Today the European elections have lost their appeal on Italians, who were capable to shock the entire continent just through this democratic exercise. There was a moment in history where Italians decided to be in the core of all geopolitical games, and that was in 1984. The voters of the Italian peninsula were called to renovate the European Parliament, as well as all the citizens living in all ten member states of what at that time still was the European Economic Community. The outcome was without precedent: for the first time in its post-war history the Italian Communist Party (PCI) surged as the first political force.

More than 11.6 million of people, representing 33.3% of the Italians who went to vote, chose PCI. Christian Democracy (DC), the centrist Catholic-inspired party in power since the beginning of the republican era, lost his supremacy. This wasn’t a weird phenomenon in democracy. To the contrary, alternation among different forces is one the basic principle of this political system. But in times of cold war, with Europe and the world split in two different areas of influence, and with Italy at the border of the blocs, PCI’s victory rang for certain powers an alarm bell, inside and outside the country.

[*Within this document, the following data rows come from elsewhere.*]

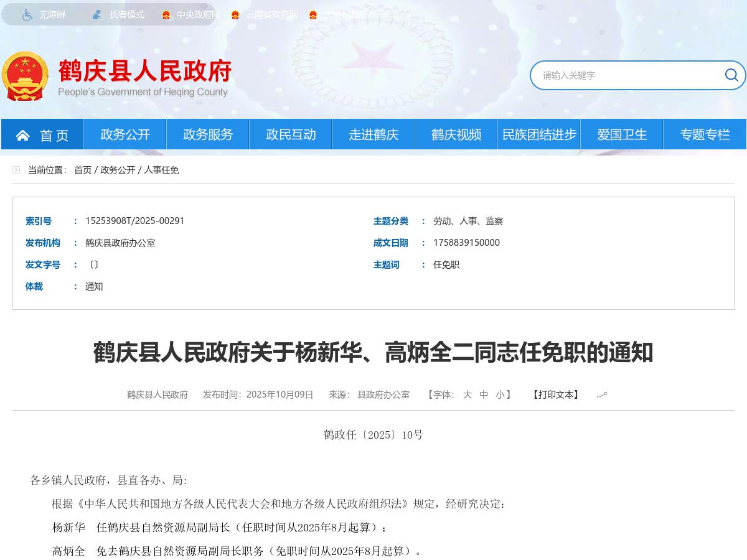747x560 pixels.
Task: Switch to the 政务服务 tab
Action: [207, 134]
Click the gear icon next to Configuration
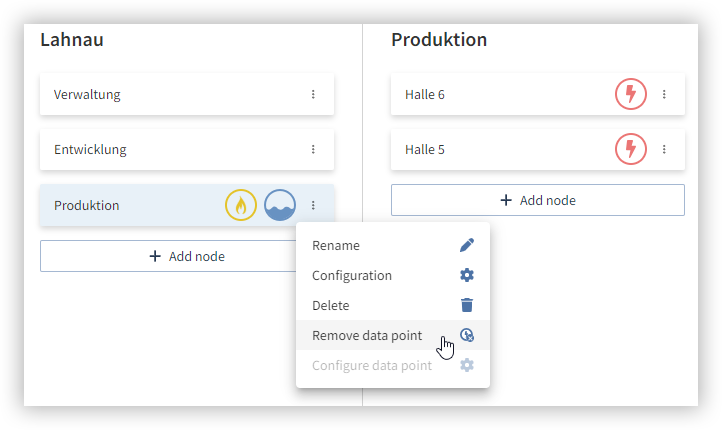Screen dimensions: 722x430 [466, 275]
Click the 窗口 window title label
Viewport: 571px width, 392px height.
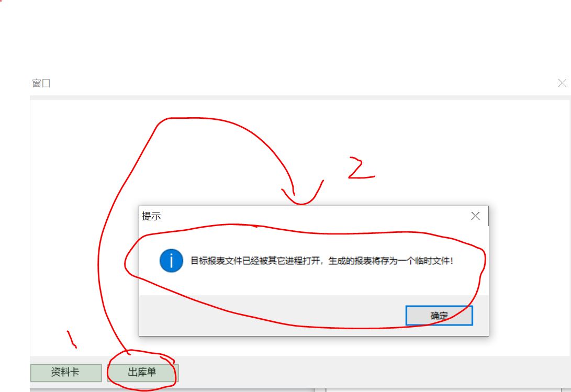[41, 83]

The Italian Communist Party was one of the most powerful ‘red’ political organizations out of the Soviet influence zone. It was the second major political party in Italy, where it constantly challenged DC for power. Ties between Italians and Soviets communists were so strong that in 1964 the USSR authorities had turned the name of the town Stavropol-on-Volga to Tolyatti, as a tribute paid by the PCUS to Palmiro Togliatti, the longest-serving secretary of PCI. This close relation between PCI and PCUS was of course a reason of concern, although in the meanwhile the Prague spring led all communist force in Europe, including the Italian one, to work for a new kind of model, the one of Eurocommunism, based on the assumption of acting within a democratic framework.

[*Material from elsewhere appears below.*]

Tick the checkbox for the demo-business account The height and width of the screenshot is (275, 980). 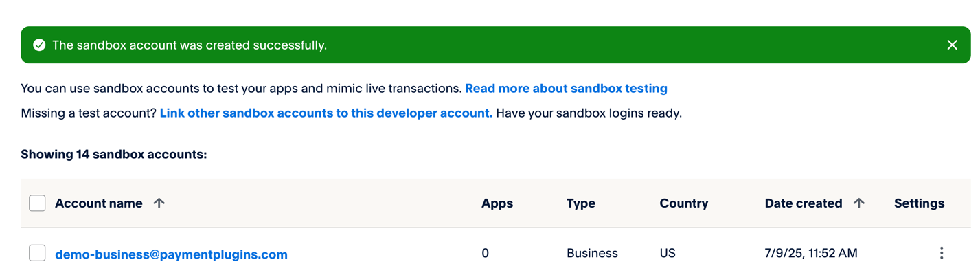pos(37,253)
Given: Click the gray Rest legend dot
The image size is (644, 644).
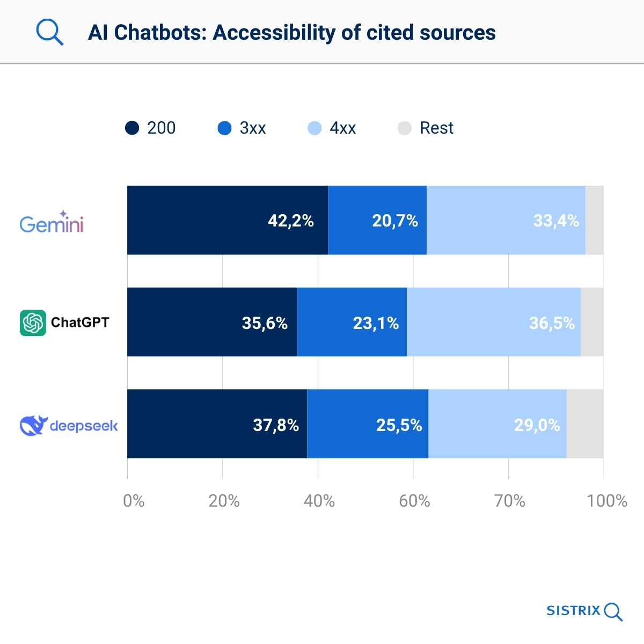Looking at the screenshot, I should (405, 128).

In Italy this new course resulted in the so-called “Historic Compromise”, an unprecedented alliance between communists and Christian democrats established in the 70’s. When in 1984 the European elections took place, some DC supporters were still doubtful about the policy of their party despite that the “Historic Compromise” was already over. Some people didn’t go to vote, and abstentionism rewarded communists. The voter turnout was 82.47%, down by 2.91% compared to the 1979 elections. PCI got 33.33% of votes, DC 32.96%

“PCI won” (front page of the communist newspaper l’Unità, 1984)

What happened in 1984 didn’t remain unobserved. CIA declassified documents show how the Americans were worried about the political developments in Italy, and how the United States were constantly keeping both eyes open on the country. Of course, these documents must be read in the light of the Iron Curtain period.

The lesson to be learned by the 1984 is thus the importance of participation. Voting counts, not voting matters even more. Italians unfortunately didn’t the lesson. As from the 1984 the voter turnout has been decreasing constantly. It was 81.07% in 1989, 73.60% in 1994, 69.73% in 1999, 71.72% in 2004, 65.05% in 2009 and 57.20% in 2014.

The last figures illustrate how Italians have lost their interest in the European elections, making abstentionism their first choice. The primary challenge for the country is to recreate an interest for the EU project. A fair debate and an adequate electoral campaign by all sides is key to stimulate the over 51 million of people who have the possibility of express their opinion and say what kind of Europe they would like to have.

In a certain way, the basic problem for Italians remains. In 1984 like in 2019, for most of the people the real question is: whom to vote for? A tricky question in times of cold war.  Right so in times of fake news.